Les trois éditeurs. De gauche à droite : Jacques Abeille (Même et autre), Christian Laucou (Éditions du Fourneau), Pierre Laurendeau (Deleatur) le 14 juillet 1982, rue Montault à Angers, chez Pierre Laurendeau.
[Photo © Agnès Jehier, collection cls].
Jacques Abeille, Pierre Laurendeau et moi étions déjà amis depuis un bon bout de temps1 quand, en 1983, Pierre me demanda de concevoir et d'imprimer en typo pour Deleatur un petit livre à partir d'un court texte de Jacques : Fable. J'ai accepté sans la moindre hésitation. Imaginer des livres m'a toujours été un plaisir, multiplié dans ce cas précis par le jeu de l'amitié. Cent exemplaires.
Jacques désirait quelque chose de discret. La composition se fit à l'aide d'une antique (une linéale affirmait M. Vox2) de corps 24, du Simplex, si mes souvenirs sont justes. Les typo-spécialistes bilieux et chafouins objecteront que le corps 24, pour la discrétion, c'est plutôt raté mais ils se tairont quand ils apprendront que j'avais décidé d'imprimer sans encre, rien qu'en défonçant le papier. Du Balkis gris ardoise.
Dans le secret de mon atelier, le livre fut donc composé, imprimé (ou plutôt défoncé), plié et assemblé. J'étais, dois-je l'avouer, assez content de moi. Je gardais un exemplaire par devers moi comme preuve de mon travail et j'envoyais tout le tirage à Angers, chez Deleatur, aux bons soins du big chief Pierre Laurendeau
Quelques jours plus tard, un coup de fil de Pierre. Enthousiaste, j'avance un truc du genre : « Alors, tu les a reçus, tu es content, ça te plait ? » Au ton de la voix de Pierre, je compris que quelque chose clochait. Il me dit que oui, parfait, la maquette lui plaisait, et la réalisation... qu'elle plaisait aussi à Jacques... mais il finit par avouer que j'avais laissé passer une énorme coquille. Au bas d'une page de texte qui se terminait par « de syncope », j'avais imprimé « de sycope ». Mon sourire téléphonique s'était figé. La voix de Pierre au bout du fil oscillait entre le ton grave et compatissant (pour moi) et l'envie de pouffer (pour la situation), d'autant qu'il m'annonça que Jacques avait bien rigolé quand il s'était aperçu de la chose. Je promis bien évidemment, vexé et confus, de réimprimer le feuillet fautif. L'ouvrage se présentait en feuilles, en assemblage de cahiers de quatre pages. Je demandais à Pierre qu'il me renvoie tous les exemplaires du cahier fautif (ne jamais laisser trace d'une erreur derrière soi), ce qu'il fit. Par flemme – pour une fois bien m'en avait pris – je n'avais pas encore redistribué la typo du texte. J'ai ajouté le « n » et j'ai réimprimé.

::::::

## Énoncé du problème 1
Répondez à ces questions sur le récit de l'impression de Fable :
(a) À combien d'exemplaires le livre a-t-il été tiré ?
(b) Sur quel papier le livre a-t-il été imprimé ?
(c) Quel mot fautif figurait au bas d'une page à la place de « syncope » ?
## Énoncé du problème 2
Poursuivez le récit de l'impression de Fable à partir de sa dernière phrase.
Le listing n'a aucun rôle ici.

## Bloc de données
::::::

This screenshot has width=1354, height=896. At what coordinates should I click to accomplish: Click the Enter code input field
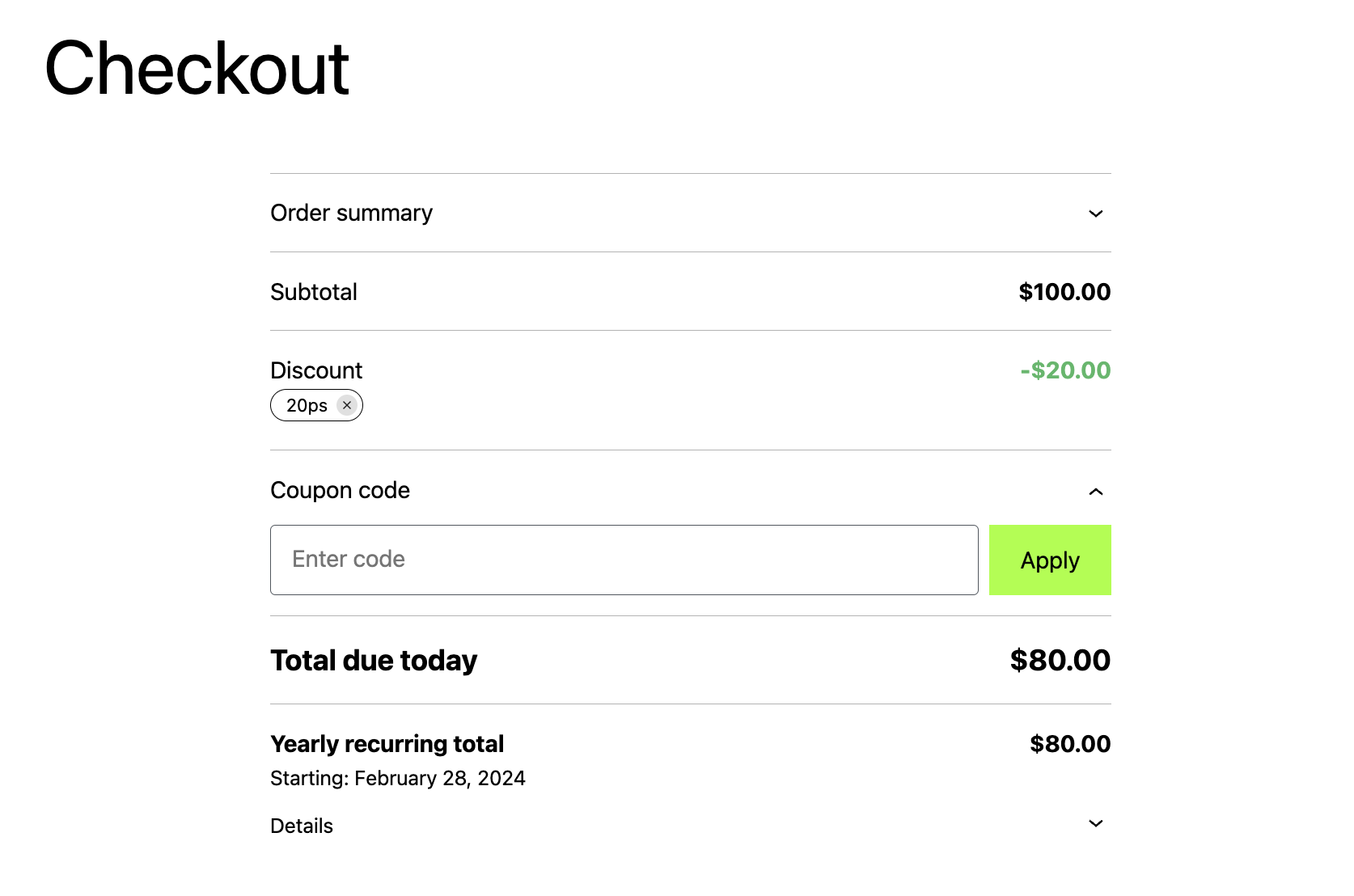tap(623, 560)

::::::

## Résultat 1
(a) À cent exemplaires.
(b) Sur du Balkis gris ardoise.
(c) Le mot « sycope ».

## Résultat 2
Le colis de réexpédition de Pierre ne contenait pas que les feuillets fautifs. Il y avait glissé, pour faire bon poids, une vingtaine d'exemplaires d'une fable impromptue, écrite de sa main Le Chat et le Sycope où son ironie et son humour m'avaient choisi comme cible. J'accusais le coup avec un sourire. Un vrai sourire, pas jaune pour deux ronds, mais les choses ne pouvaient pas en rester là. La pile de cahiers fautifs, preuve de mon erreur, traînait dans un coin de mon atelier. Je ne m'étais pas résolu à la jeter. Un cahier retourné, ce qui masquait la faute, me permis de répliquer. Dans tout le livre les textes n'étaient imprimés que sur les rectos des feuillets. Le feuillet attenant à ma page fautive voyait son texte se terminer plus haut que cette dernière. Je pouvais donc couper le cahier en ne gardant que le « de sycope ». J'en fis la couverture de ma réponse que je m'empressais d'écrire. Impromptu pour impromptu.
Je composais en hâte. J'imprimais en hâte, sur un joli vergé blanc, non sans avoir avant vérifié et relu le plomb trois ou quatre fois de suite au cas où une coquille malencontreuse... Pierre et Jacques, comme de juste, furent les premiers destinataires de la chose.
L'ouvrage fut cousu à l'aide d'un fil de lin rouge au bout duquel je nouais une perle. Il est de règle, c'est bien connu que, tout comme les fables recèlent une moralité, les coquilles révèlent des perles...
CLS
novembre 2010.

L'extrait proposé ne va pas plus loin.